**WORK TO COMPLETE:** Copy exactly, please, the lines of the data from its start through the line containing "Task: Choose 浏览 in the context menu".

**PROVIDED DATA:**
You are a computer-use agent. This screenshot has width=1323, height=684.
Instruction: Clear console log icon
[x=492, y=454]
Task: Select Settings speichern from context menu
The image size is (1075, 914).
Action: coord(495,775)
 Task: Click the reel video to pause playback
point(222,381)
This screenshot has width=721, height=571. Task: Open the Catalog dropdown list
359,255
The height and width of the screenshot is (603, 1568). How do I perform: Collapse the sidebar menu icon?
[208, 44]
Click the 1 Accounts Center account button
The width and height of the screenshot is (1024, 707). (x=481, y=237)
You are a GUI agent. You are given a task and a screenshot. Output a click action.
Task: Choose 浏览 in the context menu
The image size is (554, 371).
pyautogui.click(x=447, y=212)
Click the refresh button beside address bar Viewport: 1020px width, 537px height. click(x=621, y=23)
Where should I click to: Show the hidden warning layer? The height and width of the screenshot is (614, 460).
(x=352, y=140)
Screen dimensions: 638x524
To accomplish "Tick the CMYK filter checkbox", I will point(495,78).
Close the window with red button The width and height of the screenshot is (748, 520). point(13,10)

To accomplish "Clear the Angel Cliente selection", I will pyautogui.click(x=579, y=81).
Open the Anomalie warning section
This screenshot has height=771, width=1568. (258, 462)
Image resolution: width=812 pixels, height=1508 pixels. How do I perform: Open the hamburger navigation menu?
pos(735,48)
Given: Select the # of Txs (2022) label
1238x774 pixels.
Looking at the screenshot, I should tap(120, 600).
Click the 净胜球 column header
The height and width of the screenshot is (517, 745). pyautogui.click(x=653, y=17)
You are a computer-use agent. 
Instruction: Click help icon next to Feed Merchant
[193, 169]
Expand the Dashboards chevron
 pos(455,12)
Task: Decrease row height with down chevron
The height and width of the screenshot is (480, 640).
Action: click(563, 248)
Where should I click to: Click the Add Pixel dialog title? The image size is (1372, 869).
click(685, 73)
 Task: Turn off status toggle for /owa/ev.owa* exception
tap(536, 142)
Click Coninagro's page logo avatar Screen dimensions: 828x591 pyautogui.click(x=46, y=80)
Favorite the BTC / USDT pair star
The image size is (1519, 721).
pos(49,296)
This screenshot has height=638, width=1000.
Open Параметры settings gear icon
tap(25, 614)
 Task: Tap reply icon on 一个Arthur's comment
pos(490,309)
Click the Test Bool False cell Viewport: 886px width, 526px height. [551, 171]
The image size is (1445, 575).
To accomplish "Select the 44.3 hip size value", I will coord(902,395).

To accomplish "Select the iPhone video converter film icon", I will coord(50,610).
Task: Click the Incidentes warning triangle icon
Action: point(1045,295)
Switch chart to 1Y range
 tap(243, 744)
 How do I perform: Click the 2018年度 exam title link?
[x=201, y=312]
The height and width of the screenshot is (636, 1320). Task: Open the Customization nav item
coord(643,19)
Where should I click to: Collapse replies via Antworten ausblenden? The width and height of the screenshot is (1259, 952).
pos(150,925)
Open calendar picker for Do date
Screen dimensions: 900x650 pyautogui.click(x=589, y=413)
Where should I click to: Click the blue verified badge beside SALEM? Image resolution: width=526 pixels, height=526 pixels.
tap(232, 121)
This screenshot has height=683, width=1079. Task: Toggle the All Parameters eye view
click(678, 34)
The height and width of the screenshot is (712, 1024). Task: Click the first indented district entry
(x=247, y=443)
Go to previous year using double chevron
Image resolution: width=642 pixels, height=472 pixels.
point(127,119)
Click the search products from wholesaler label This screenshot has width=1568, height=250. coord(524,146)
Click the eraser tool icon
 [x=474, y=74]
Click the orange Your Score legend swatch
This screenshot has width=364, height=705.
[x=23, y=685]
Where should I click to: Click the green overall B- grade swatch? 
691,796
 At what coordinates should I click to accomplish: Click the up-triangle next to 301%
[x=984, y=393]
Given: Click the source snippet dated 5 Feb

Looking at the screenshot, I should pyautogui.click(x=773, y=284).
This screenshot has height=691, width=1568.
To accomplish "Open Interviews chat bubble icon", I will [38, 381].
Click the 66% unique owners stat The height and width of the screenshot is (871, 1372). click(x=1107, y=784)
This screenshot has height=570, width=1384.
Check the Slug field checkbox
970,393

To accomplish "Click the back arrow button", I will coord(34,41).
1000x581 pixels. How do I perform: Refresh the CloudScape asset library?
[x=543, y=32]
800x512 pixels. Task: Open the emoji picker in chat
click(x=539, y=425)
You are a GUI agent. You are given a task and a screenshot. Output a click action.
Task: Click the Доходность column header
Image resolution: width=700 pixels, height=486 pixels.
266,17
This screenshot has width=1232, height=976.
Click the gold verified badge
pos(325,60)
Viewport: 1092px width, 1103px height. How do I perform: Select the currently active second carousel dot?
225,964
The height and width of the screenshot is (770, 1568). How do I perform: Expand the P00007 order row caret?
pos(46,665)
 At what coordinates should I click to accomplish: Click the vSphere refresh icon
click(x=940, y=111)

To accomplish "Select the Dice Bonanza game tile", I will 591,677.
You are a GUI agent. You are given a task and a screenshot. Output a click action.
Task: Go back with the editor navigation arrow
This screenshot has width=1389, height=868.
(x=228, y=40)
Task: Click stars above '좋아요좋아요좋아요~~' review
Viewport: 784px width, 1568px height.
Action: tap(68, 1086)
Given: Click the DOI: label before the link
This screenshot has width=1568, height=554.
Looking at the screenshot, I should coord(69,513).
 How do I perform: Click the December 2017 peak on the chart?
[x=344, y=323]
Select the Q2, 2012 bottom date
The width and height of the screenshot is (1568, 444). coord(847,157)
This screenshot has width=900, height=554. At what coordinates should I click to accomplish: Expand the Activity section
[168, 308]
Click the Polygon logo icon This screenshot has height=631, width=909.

**OUTPUT BELOW:**
You are a computer-use agent. This screenshot has width=1323, height=684.
Instruction: Clear console log icon
[x=492, y=454]
Task: Select Settings speichern from context menu
The image size is (1075, 914).
Action: coord(495,775)
 Task: Click the reel video to pause playback
point(222,381)
This screenshot has width=721, height=571. Task: Open the Catalog dropdown list
359,255
The height and width of the screenshot is (603, 1568). How do I perform: Collapse the sidebar menu icon?
[208, 44]
Click the 1 Accounts Center account button
The width and height of the screenshot is (1024, 707). (x=481, y=237)
You are a GUI agent. You are given a task and a screenshot. Output a click action.
Task: Choose 浏览 in the context menu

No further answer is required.